Por Lucrecia Manso / @laranadespierta


Ir hacia dentro y vernos. Vincular en nuestro interior todo lo que nos constituye. Ligarnos desde allí con  nuestro entorno. Al que ya pertenecemos y estamos entrelazados pero olvidamos.

 

Proyectarnos desde nuestro centro para recuperar los lazos. Es más que mostrarnos. Es brindarnos. Integrar nuestros claroscuros y el de cada persona y cada situación con la que nos relacionamos. Ello permite el verdadero encuentro. El reencuentro.

 

En un mundo en el que nos mostramos a cada momento, por instantes, fragmentados, es un desafío construir vínculos que integren nuestra totalidad y la de los demás. Armamos nuestras propias vidrieras. Allí todo está bien o todo está mal. Fugaz. Efímero. Pasajero. Nos mostramos. Pero no nos vemos.  

 

Intercambiamos escenas, imágenes, postales de lo bello del paisaje. De lo bello del encuentro. Pero el paisaje esconde sus escombros, sus miserias. El encuentro real nos cuesta mucho. Porque aunque exponemos mucho, compartimos muy poco la profundidad de nuestra maravillosa existencia.

 

Ir hacia adentro y vernos. Encontrar en nuestras profundidades las luces y las sombras. Reconocer que ese otro frente a mí es igual: tienen sus luces y sus sombras. Cada persona está transitando sus desafíos y aprendizajes.

 

No poder compartir lo que nos duele realmente, lo que nos cuesta, lo que nos da miedo, nos hace brindarnos solo por fragmentos y obliga a los demás a hacer lo mismo. Sentimos que todo lo malo nos sucede a unos y todo lo bueno a otros.

 

Mostrarnos siempre desde los brillos y flashes nos encandila. No nos deja vernos. Revelar solo las sombras es igual. Nos desorientamos en cualquier caso.

 

Así nos separamos. De nosotros. De los otros.

 

Desde mi centro puedo equilibrar esas luces y sombras internas.
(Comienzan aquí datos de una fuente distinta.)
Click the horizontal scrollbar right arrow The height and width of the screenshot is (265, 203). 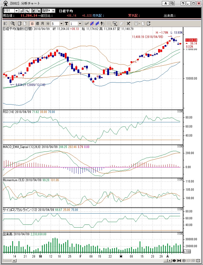tap(170, 260)
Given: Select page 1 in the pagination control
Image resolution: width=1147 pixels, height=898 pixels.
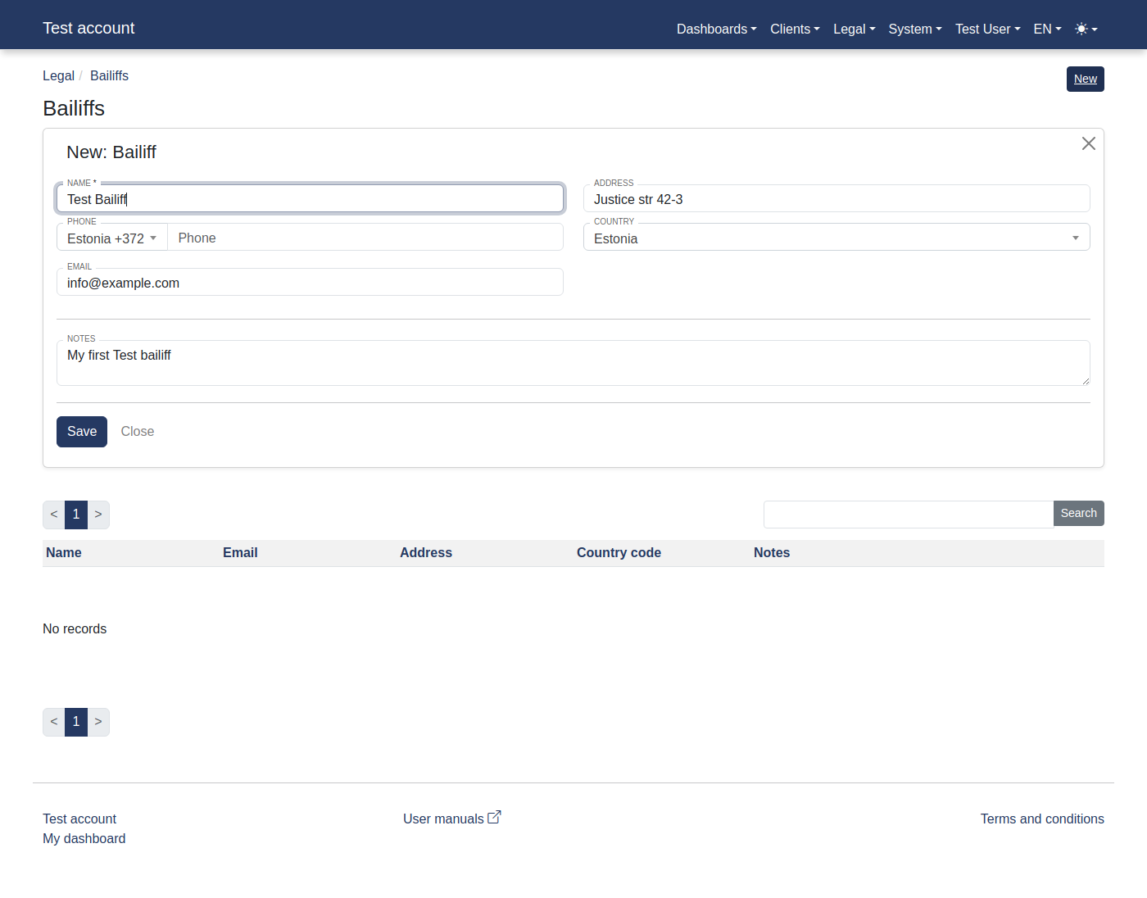Looking at the screenshot, I should click(x=75, y=515).
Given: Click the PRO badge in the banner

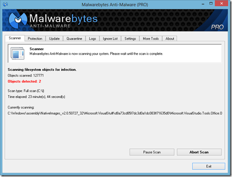Looking at the screenshot, I should click(x=217, y=27).
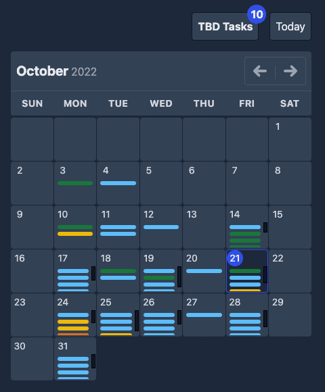325x392 pixels.
Task: Open the TBD Tasks list
Action: pos(225,26)
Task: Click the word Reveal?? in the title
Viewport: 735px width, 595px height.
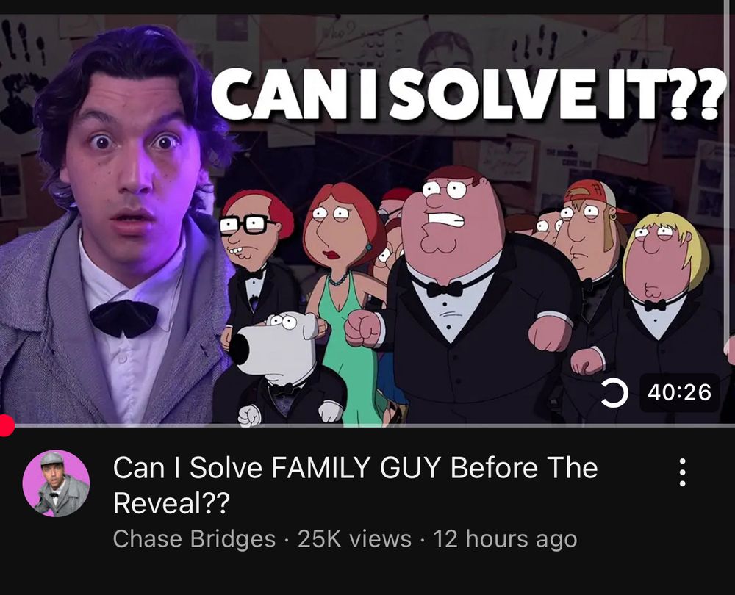Action: 171,503
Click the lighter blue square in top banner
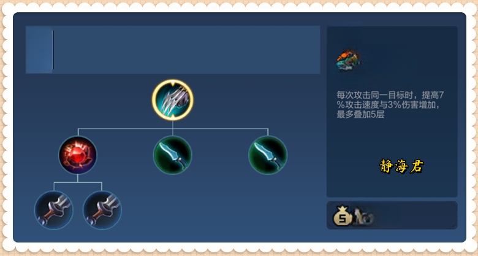The height and width of the screenshot is (256, 478). click(x=39, y=50)
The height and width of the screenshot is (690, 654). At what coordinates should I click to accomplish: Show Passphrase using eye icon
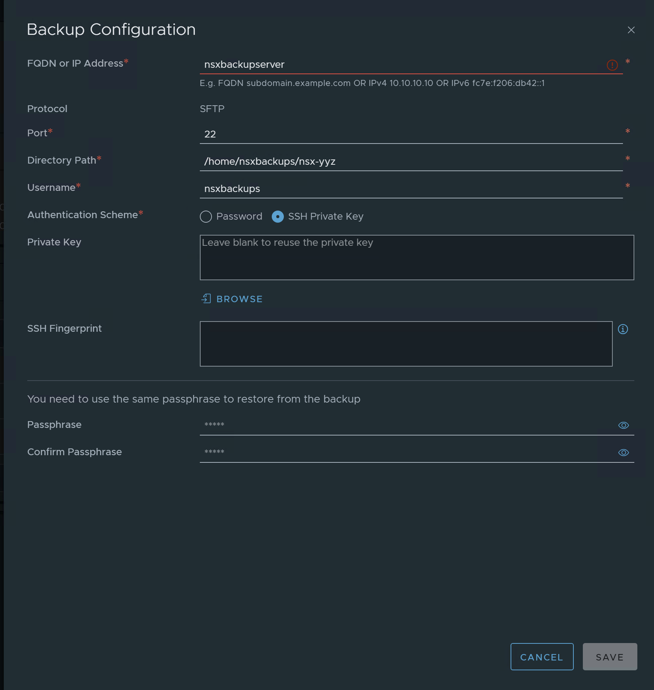(623, 425)
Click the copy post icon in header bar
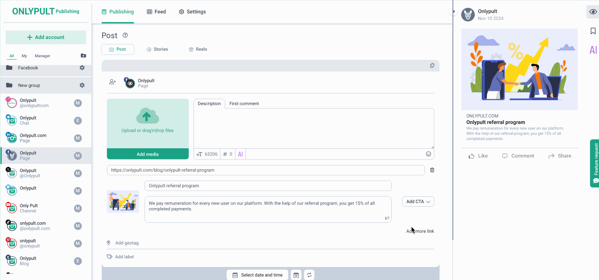 pos(432,65)
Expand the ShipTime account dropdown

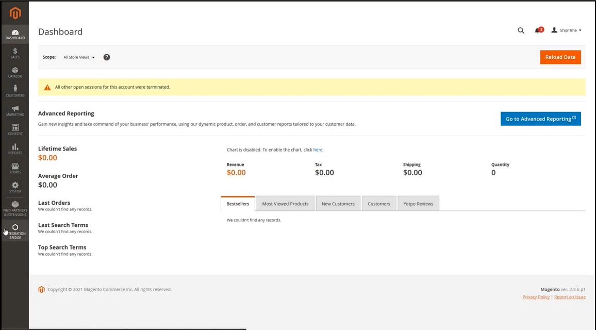(566, 30)
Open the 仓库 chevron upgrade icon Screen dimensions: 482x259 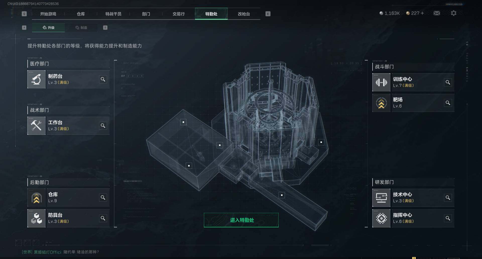click(x=36, y=198)
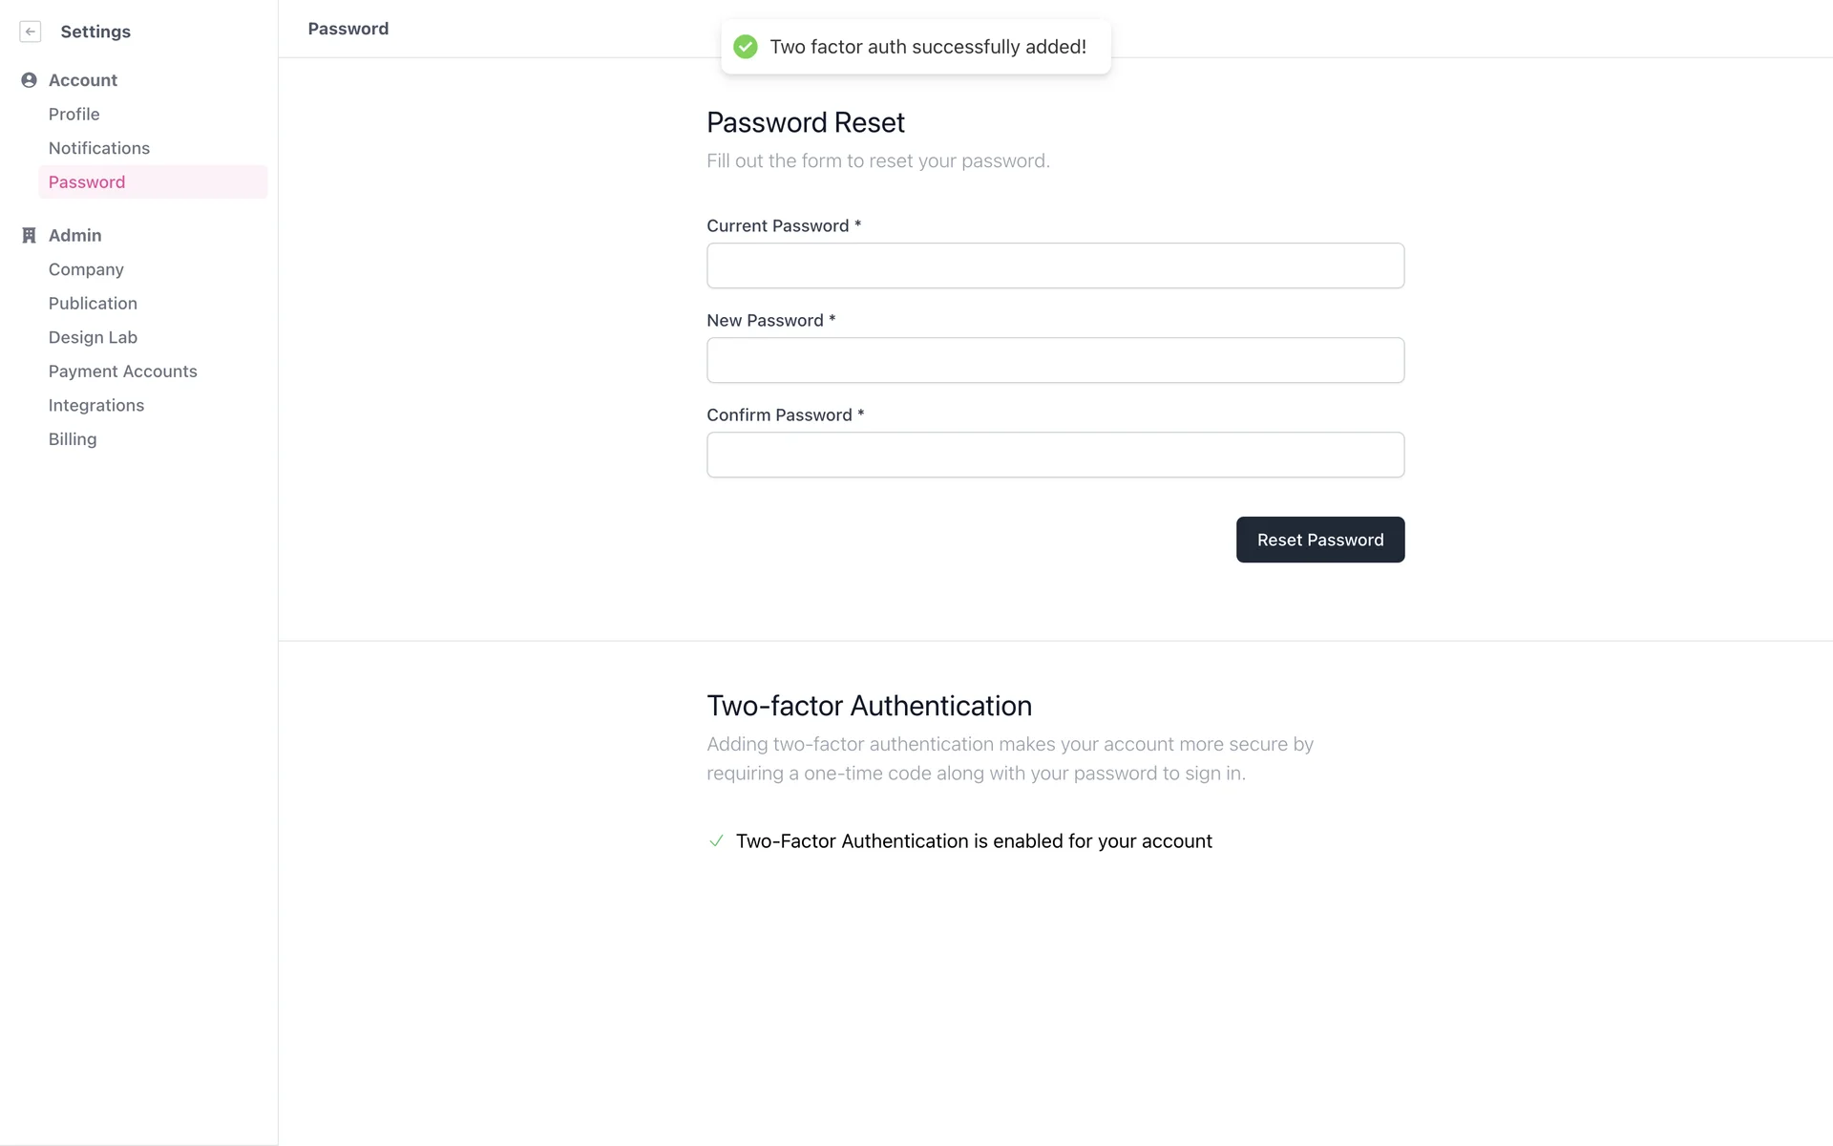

Puedo proyectarme verdaderamente. Tal cual soy. Allí está la belleza. La que se sostiene en las transformaciones y cambios. La belleza propia que no opaca a nadie, que no miente, que no invade, que se comparte.

 

Proyectarnos desde nuestro centro es poder decir nuestra palabra, nuestras ideas, nuestro movimiento, nuestro sentir, sin ocultar nada, sin mentir. La narrativa se ajusta cada vez más al paisaje completo. Puedo contar la experiencia completa. Una historia que se hilvana entre cada foto, no puede estar contenida en una sola imagen fugaz.

 

Si nos vinculamos desde un espacio más cercano y completo habilitamos a los demás a compartir su propia belleza completa: con arrugas, achaques, cicatrices, con heridas, desde los propios lugares sin tener que ocultar.

 

Un mundo más completo, menos fragmentado, más cercano a la realidad que integra miradas y experiencias. Un mundo compartido, creado a partir del verdadero encuentro.